_PROVIDED TEXT_
--

January 29 – February 4

This is not meant to be a beating, but rather a tool to give you some help in reading and understanding God’s word.  If you miss a day, and can “catch up: by doubling up, then sweet.  If you can’t read on certain days, adjust the schedule to fit your life.  I think you will find the schedule pretty easy to maintain if you keep just a bit of discipline.

With that said…………….

This week’s reading:

January 29: Exodus 11 – 13
January 30: Exodus 14 – 16
January 31: Exodus 17 – 19
February 1: Exodus 20 – 22
February 2: Exodus 23 – 25
February 3: Exodus 26 – 28
February 4:  Exodus 29 – 31
February 5: Exodus 32 – 34

Summary:
January 22: Matthew 16 – 19
Matthew 16 has the religious leaders attempting (failing) to trap Jesus; which is a low point.  But we also see Peter’s confession of Christ, which is a high point and leads to Jesus directly teaching about His death and Peter’s rebuke; which is a low point.  (Note: The declaration of Peter is what the church is built upon; the confession of Christ.  Peter was never the cornerstone, his confession was.)
Matthew 17 depicts the Transfiguration of Jesus and more demonstration of divine power and teaching.  (Note: The appearance of Moses & Elijah as the 2 Old Testament types (deliverers) continues Matthew’s theme of connecting Jesus and His ministry to the Old Testament and the continuing work of God.  Also see the providence of God, and knowledge of Jesus, in paying the tax.)
Matthew 18 begins a teaching section of the Gospel wherein Jesus teaches about: discipleship, spiritual disciplines, and Kingdom living.  (Note: Connect to the previous chapter: the littleness of faith of the disciples was insufficient for them to heal, but it was sufficient for God to act.  Jesus is pointing to a simple, open coming to Him; as a child would.  It is a message that calls for rejection of the world and her standard, and reception of God and His standard.)

--

_WORK REQUIRED_
In the reading plan, which chapters are assigned for February 1?

_MATERIAL SHOWN_
--

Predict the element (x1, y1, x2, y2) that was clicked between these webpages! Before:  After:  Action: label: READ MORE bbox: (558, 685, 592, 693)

--

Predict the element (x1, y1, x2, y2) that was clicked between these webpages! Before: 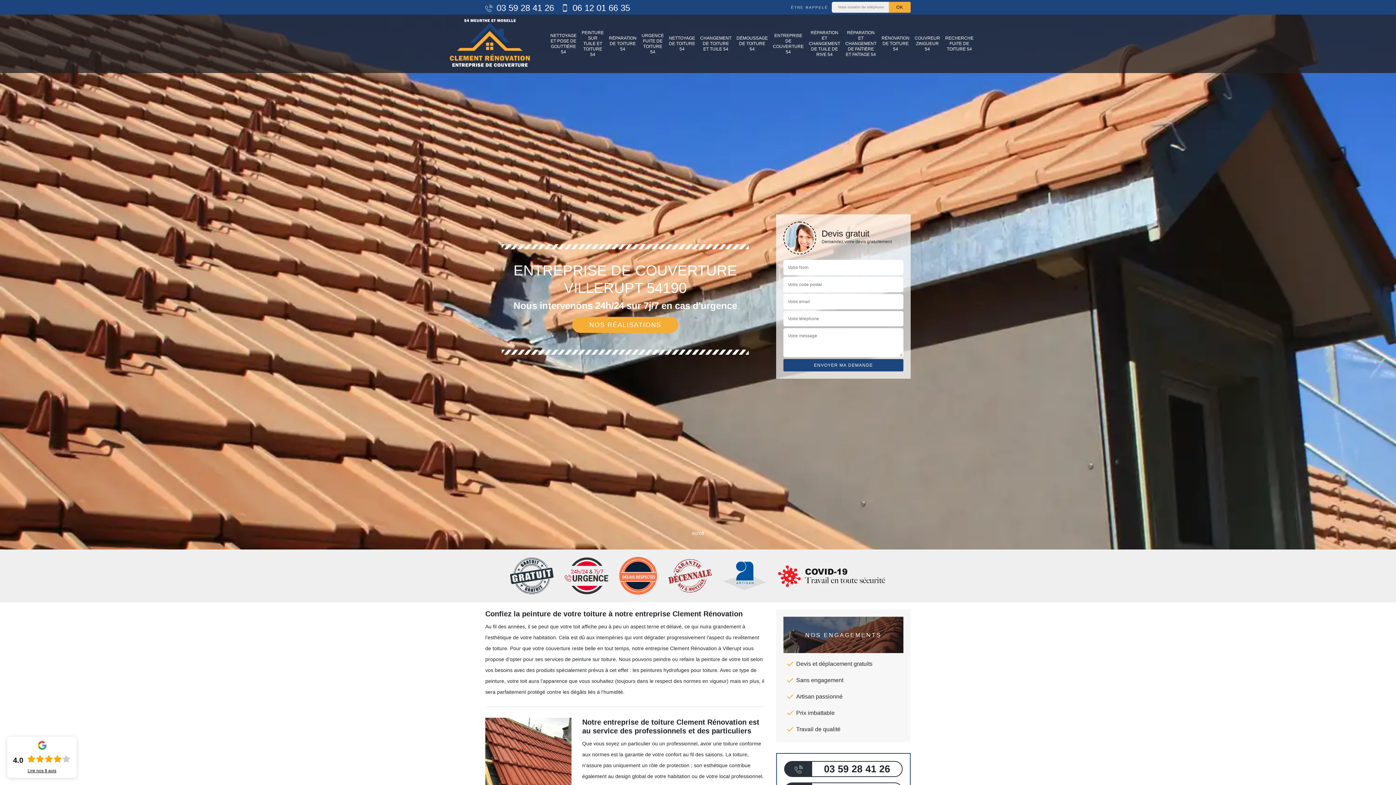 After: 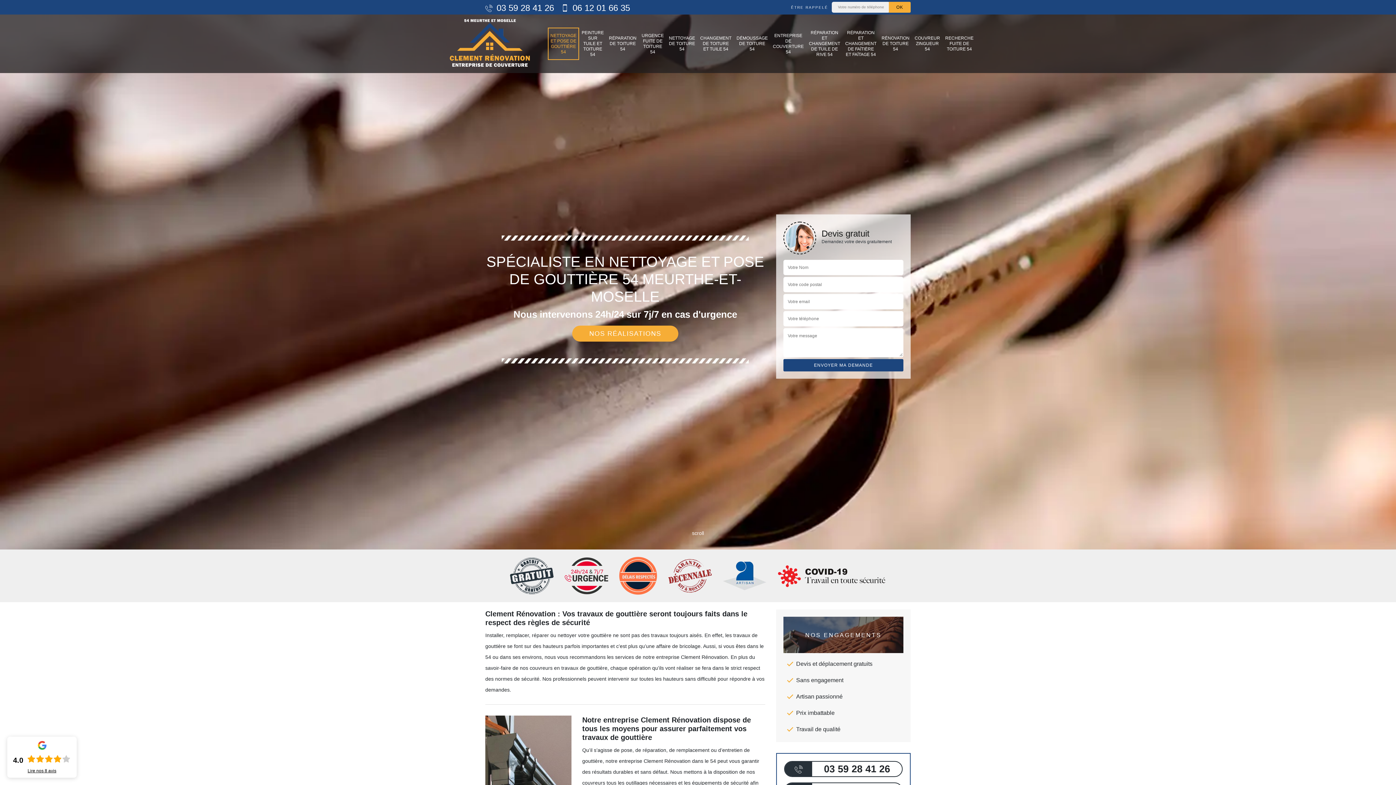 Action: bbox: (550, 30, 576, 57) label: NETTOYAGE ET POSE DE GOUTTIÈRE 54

--

_SOLUTION BELOW_
Exodus 20 – 22